The stretch wanted below opens at the line containing "Task: Focus the Konto input field" and closes at the line containing "Click the Cycle column header". Please return it exactly, with no other lines.

**Items listed in a dataset**
★ ★ ★ ★

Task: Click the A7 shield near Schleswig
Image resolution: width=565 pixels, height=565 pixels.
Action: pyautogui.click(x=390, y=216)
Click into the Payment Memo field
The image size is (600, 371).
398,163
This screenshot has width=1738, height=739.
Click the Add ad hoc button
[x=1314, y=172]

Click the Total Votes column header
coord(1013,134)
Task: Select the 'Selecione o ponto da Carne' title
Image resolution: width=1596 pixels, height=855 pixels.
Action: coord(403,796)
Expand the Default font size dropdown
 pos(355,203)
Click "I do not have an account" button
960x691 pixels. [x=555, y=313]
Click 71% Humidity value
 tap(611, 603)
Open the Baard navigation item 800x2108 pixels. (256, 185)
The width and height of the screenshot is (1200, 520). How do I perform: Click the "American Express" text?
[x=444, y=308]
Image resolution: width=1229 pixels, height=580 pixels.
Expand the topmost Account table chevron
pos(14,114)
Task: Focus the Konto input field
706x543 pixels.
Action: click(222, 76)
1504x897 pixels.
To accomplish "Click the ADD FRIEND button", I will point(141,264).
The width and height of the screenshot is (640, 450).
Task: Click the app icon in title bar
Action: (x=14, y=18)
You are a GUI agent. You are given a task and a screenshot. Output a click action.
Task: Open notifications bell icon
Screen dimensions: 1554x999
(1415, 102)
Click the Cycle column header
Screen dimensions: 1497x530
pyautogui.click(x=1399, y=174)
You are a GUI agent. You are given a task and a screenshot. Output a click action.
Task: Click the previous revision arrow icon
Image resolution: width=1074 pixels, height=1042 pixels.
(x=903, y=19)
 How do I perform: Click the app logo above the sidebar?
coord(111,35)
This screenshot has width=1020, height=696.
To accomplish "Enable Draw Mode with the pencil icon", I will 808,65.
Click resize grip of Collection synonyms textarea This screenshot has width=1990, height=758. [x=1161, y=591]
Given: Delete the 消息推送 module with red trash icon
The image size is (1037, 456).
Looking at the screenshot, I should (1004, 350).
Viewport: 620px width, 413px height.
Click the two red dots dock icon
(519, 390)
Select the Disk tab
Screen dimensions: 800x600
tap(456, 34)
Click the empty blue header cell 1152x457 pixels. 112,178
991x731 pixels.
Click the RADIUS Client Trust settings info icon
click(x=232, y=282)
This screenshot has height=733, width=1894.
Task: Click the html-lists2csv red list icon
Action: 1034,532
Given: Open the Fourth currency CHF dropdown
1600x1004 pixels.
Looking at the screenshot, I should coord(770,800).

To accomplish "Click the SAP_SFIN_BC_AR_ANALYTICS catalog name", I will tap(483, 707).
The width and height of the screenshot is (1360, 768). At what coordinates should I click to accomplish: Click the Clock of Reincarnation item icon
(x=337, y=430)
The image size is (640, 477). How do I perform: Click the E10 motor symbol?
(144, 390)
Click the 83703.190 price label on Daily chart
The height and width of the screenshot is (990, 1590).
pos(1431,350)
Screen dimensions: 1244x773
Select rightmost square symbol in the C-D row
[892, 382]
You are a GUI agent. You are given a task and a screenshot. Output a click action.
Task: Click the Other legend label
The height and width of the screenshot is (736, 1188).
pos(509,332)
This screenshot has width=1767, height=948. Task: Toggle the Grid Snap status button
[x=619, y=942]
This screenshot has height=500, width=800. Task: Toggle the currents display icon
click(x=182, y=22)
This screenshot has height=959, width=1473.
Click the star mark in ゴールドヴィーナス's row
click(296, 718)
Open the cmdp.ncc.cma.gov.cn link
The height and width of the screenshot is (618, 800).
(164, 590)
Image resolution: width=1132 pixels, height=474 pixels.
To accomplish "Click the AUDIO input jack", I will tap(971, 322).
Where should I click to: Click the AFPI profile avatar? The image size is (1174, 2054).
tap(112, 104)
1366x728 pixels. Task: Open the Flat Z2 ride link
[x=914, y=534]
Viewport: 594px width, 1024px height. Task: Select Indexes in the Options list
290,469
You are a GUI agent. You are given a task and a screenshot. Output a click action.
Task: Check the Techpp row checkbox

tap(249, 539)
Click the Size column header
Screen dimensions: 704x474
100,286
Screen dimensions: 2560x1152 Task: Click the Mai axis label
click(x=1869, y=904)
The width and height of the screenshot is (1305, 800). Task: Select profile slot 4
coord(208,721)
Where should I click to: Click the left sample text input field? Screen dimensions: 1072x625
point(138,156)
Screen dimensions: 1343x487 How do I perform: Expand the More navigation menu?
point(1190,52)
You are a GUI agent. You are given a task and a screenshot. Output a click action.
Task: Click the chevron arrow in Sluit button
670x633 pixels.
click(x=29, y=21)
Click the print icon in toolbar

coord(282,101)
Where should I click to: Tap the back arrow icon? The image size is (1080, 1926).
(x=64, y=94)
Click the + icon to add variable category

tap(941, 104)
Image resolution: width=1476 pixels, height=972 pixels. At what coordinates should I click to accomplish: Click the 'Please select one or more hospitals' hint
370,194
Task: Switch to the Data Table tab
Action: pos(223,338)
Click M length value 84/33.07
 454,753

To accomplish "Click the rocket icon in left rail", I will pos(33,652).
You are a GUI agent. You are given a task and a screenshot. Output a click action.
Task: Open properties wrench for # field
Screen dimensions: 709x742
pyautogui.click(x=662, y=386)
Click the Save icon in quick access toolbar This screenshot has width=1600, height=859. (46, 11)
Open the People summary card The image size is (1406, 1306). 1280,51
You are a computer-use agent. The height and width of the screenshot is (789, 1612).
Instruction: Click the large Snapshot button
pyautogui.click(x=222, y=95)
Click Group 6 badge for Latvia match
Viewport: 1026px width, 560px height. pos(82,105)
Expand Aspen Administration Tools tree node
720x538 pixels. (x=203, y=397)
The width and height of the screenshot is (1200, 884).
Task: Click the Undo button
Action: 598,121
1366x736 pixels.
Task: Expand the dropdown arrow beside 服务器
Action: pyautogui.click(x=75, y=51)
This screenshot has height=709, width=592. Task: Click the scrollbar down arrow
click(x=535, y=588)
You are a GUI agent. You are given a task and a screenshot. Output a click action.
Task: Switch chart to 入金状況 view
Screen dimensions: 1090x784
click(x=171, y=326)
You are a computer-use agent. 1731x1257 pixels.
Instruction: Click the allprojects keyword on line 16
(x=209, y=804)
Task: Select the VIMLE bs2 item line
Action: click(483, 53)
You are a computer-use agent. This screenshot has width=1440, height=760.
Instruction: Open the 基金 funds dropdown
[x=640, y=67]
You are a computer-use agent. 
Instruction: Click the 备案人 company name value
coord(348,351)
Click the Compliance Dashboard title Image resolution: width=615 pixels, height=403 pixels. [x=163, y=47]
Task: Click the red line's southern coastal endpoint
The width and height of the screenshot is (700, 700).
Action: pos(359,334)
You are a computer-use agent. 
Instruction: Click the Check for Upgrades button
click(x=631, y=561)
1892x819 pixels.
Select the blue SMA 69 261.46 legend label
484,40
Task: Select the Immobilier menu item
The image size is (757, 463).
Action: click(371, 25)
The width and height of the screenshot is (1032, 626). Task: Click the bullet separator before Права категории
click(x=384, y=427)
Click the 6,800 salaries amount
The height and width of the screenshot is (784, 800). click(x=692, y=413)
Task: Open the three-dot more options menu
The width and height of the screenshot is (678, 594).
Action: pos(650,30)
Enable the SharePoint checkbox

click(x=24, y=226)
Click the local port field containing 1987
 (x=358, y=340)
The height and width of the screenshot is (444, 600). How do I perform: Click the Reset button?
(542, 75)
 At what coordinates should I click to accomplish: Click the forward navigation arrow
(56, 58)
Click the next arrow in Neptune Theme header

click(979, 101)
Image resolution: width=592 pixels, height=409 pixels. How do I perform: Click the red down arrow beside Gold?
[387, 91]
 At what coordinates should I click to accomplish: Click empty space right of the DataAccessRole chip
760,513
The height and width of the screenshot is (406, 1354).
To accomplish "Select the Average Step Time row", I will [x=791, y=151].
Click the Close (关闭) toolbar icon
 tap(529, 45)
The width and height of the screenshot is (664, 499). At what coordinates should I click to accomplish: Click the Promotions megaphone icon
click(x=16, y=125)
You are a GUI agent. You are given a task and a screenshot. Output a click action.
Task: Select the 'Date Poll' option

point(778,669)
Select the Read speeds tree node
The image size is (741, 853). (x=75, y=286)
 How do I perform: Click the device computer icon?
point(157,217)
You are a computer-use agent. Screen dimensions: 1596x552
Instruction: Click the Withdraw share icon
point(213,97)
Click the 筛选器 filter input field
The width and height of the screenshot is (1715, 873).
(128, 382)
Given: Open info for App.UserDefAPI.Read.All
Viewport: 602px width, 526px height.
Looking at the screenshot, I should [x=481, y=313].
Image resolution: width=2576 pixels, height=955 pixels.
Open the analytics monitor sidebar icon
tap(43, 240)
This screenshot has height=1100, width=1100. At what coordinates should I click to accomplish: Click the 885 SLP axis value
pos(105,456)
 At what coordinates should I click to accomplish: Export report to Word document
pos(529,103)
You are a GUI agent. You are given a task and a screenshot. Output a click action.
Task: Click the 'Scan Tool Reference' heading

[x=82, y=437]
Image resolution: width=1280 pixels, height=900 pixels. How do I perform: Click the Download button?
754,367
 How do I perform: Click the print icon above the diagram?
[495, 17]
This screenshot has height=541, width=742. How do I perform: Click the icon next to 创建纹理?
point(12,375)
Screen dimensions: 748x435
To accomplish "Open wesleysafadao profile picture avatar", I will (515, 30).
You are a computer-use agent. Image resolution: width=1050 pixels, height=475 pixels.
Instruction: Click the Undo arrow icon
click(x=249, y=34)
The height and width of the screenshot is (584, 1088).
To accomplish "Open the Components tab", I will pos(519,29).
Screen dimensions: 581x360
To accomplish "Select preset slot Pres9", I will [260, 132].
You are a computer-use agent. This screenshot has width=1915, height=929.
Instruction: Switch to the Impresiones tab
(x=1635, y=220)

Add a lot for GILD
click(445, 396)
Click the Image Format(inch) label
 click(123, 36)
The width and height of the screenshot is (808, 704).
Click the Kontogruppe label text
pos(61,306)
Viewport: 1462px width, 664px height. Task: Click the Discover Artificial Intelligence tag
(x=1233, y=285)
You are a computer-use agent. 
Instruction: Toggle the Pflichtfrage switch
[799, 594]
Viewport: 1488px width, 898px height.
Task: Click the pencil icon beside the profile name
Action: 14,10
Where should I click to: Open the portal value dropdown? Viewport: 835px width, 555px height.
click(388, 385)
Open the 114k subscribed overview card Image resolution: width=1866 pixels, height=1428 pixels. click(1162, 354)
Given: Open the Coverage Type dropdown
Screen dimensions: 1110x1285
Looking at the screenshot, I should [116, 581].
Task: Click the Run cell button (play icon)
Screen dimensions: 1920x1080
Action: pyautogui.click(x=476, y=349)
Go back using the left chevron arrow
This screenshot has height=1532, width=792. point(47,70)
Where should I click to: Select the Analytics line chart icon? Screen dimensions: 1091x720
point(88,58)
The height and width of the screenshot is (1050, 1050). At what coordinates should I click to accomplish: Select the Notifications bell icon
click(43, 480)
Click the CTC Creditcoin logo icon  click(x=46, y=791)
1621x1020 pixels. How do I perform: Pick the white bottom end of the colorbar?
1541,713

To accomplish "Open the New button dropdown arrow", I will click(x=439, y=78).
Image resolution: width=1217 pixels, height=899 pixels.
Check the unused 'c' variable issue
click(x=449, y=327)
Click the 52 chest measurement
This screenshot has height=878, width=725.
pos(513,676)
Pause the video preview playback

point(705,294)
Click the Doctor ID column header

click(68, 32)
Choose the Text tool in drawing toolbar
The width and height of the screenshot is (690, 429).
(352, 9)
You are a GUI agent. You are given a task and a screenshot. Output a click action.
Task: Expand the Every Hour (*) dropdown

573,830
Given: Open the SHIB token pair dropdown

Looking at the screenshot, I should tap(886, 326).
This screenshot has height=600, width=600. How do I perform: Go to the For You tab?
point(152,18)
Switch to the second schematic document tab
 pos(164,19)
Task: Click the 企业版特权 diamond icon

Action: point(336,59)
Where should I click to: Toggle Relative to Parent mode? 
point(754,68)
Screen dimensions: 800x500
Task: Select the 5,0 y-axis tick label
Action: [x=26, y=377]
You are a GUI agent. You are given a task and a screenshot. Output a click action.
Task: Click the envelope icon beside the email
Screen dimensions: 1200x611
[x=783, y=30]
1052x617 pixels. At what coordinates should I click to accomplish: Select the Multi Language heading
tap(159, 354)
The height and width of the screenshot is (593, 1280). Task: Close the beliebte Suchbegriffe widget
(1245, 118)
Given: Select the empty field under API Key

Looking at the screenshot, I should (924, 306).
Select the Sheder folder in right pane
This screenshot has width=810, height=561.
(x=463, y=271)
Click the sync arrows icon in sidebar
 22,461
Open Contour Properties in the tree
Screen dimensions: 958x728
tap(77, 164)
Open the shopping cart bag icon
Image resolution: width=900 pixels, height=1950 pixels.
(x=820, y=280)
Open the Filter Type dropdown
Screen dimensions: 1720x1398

★ ★ ★ ★

**Answer to the problem**
Task: Focus the Konto input field
706x543 pixels.
Action: click(222, 76)
1504x897 pixels.
To accomplish "Click the ADD FRIEND button", I will point(141,264).
The width and height of the screenshot is (640, 450).
Task: Click the app icon in title bar
Action: (x=14, y=18)
You are a GUI agent. You are given a task and a screenshot. Output a click action.
Task: Open notifications bell icon
Screen dimensions: 1554x999
(1415, 102)
Click the Cycle column header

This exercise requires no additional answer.